Cuando de pequeña le decía a mi abuela que yo quería confesarme con don José porque era muy majo y me entendía a la perfección, ella me respondía que en la confesión lo importante no era con quién te confesabas sino la gracia del sacramento que se recibía. Yo entonces lo entendía, aunque sólo a medias. La confesión es la confesión, te confieses con quien te confieses. Hasta ahí claro. Pero entre confesarte con una persona con la que tienes una relación previa y confesarte con un desconocido… va un trecho ¿O tal vez no?

Todos estamos más a gusto en territorio conocido. Preferimos confesarnos con el sacerdote que sabemos que nos va a decir lo que queremos oír; vamos a misa a esa parroquia en la que se curran tanto las dinámicas con las que explican el Evangelio; utilizamos esa aplicación que nos desmenuza hasta la última migaja de la Sagrada Escritura. Nos gusta que nos lo den todo hecho y a nuestra medida. Que la confesión nos sirva para desahogarnos y aclararnos; que la misa nos resulte útil y aprendamos alguna lección; que de la Sagrada Escritura podamos entender algo que podamos utilizar después en nuestro día a día…

Por supuesto, es lícito (de hecho, es bueno) desear que todo lo relacionado con la fe tenga una repercusión directa en nuestra vida y nos ayude a vivirla. Está bien buscar de qué manera o en qué lugar uno simpatiza más con la forma de transmitir la Buena Noticia para que fe y vida sean siempre un binomio indisoluble.

Sin embargo, queriendo que todo nos aproveche y nos sea útil corremos el riesgo de prescindir de una parte importantísima de la fe: el misterio. La fe tiene una dimensión enorme de misterio de la que no se puede sacar tajada ni se puede llegar a comprender. Sólo se puede acoger.

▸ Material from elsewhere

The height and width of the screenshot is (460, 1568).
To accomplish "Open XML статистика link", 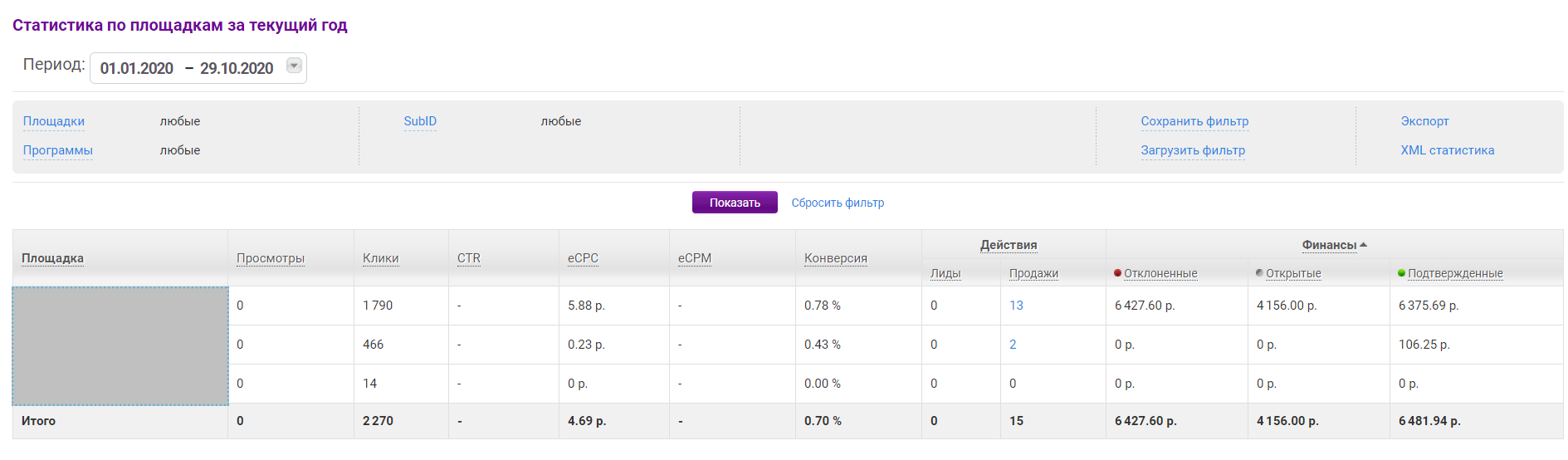I will tap(1447, 150).
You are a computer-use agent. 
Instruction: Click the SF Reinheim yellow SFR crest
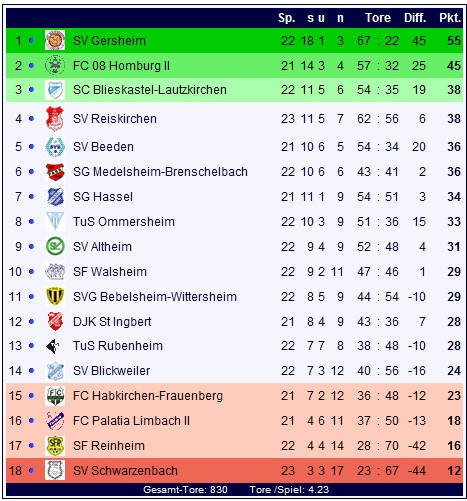[x=55, y=445]
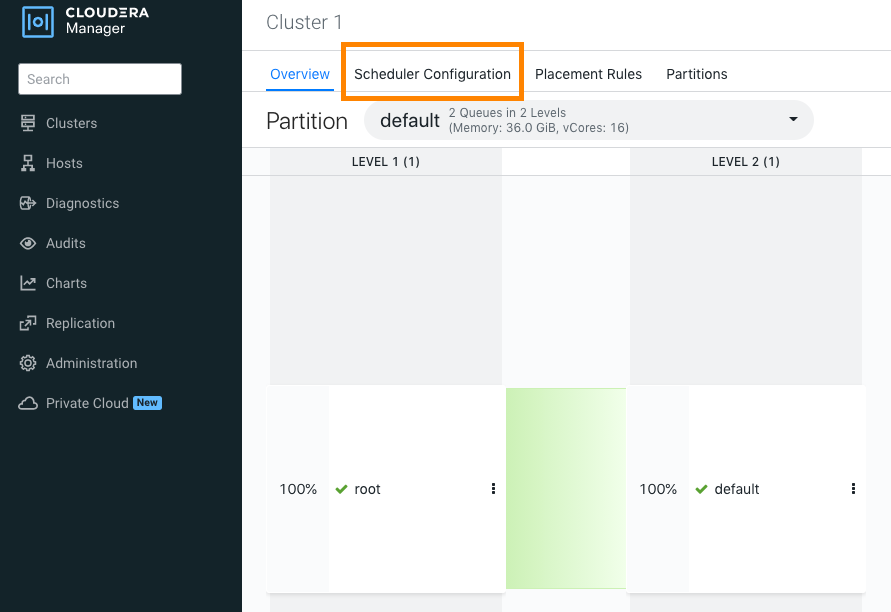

El valor de la misa es exactamente el mismo cuando quien la prepara es el grupo de jóvenes comprometidos de un parroquia y se cuida hasta el último detalle que cuando tres ancianitos se reúnen en una iglesia lúgubre y apenas se les oye contestar. El valor es el mismo porque lo que hay en juego es la gracia de un sacramento, y los sacramentos son uno de tantos misterios de la fe.

Hagamos de nuestra fe vida. Pero no queramos hacer encajar la grandeza de la fe en la pequeñez de nuestra vida.